It probably doesn't matter what type of professional helping you've been doing.  No matter your setting, you are at some level of burnout.  My story goes something like this:

  • I started over-over working in graduate school when I recall all the reading and assignments they threw at you (the lie was that we were reading all of this material).  I suspect I started running on overdrive at 18 when I was on my own and had to face keeping a roof over my head and putting myself through undergraduate and graduate school.
  • To the best of my memory it is clear I really started to 'overwork' or 'work way too fast' when I took on a care manager job in the behavioral health insurance industry in the late 1990's.  No, in fact, I'm lying: I felt the 'quickening' and pressure in the job prior to that as an EAP manager.  I was constantly being charged to more closely track activities and I had to lay off workers.
  • This over-doing continued when I became bored, yes, with the care manager's role and signed on for a proposal writing role in the same company.  I now know the boredom was probably the result of withdrawal from the adrenalin addiction I'd suffered from the previous job.  I was in over my head.  That job didn't last long!
  • Then I jumped from the frying pan into the fire in my 40's by running my own coaching and matchmaking business.  And while I struggled financially to scale this business that was my 'baby', I backed up my business' financial weakness by doing therapy work.  I was probably working 80 hour weeks at this time and it wasn't taking a physical and/or mental toll...yet.
  • I finally came to terms with the fact my 'baby' wasn't feeding me.  This was also in the time of the Great Recession.  In addition, the costs of overwork were starting to come to fruition: for the first time in my life I had to go on medications beyond allergies for my stress-related issues.
  • So I closed my 'baby business' and went back to doing therapy full time. This went on for the past 3-4 years until I became frustrated with my earnings ceiling, which were severely reduced because of the costs of overhead for working in a group practice.
  • To try and solve the above, I took a full time job again in the insurance industry.  I would be there now however I was poorly trained and otherwise poorly treated, so I resigned.
  • Perhaps my story is similar to yours.  Especially if you've been in independent practice for decades and/or ran a business at some point.  
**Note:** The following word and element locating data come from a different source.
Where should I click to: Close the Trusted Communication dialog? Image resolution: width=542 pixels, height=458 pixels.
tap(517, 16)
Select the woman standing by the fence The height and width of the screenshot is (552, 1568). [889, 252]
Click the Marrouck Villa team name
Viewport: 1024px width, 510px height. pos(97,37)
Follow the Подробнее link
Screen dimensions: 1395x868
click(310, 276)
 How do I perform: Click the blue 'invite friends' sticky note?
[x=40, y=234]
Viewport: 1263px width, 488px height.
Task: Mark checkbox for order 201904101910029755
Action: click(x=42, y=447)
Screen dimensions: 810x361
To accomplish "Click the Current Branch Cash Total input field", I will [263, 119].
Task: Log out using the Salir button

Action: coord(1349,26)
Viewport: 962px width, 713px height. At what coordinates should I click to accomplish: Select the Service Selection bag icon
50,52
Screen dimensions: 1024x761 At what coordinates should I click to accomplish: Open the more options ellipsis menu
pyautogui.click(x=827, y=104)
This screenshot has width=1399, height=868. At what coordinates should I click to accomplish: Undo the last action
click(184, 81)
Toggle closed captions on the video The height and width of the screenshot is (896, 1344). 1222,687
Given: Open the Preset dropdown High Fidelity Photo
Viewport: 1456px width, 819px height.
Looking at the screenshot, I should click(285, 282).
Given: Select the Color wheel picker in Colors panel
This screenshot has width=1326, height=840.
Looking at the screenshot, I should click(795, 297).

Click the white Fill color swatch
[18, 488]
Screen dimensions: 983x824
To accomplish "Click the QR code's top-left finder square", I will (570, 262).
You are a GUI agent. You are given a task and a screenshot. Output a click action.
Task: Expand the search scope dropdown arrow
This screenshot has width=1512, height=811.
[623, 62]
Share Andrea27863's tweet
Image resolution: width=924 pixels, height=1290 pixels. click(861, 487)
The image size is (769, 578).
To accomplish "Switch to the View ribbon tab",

When I started my own unofficial research on psychotherapist burnout I noted that physician burnout dominated the pages. Figures. Why is it that my life and it's concerns are so often not seen?  And when I read the description for the only training for burned out therapists I could find the instructor said our burnout was called 'immaturity', blaming our burnout not at least partly on the stressful environments we usually work in. Therefore, therapist burnout 'is our fault'.

As a social worker, it is dyed in my wool that the person is only part of the equation.  How about the environment?  When the kid acts out who do we diagnose?  The kid.  We don't look at his/her environment and diagnose that do we?

Same for burnout.

I believe you can be burned out and not suffering from lack of empathy or compassion.  Most being written about health care providers say you have to have that to meet criteria.

I CALL B.S.!!!

So expect me to have lots more to share on this topic!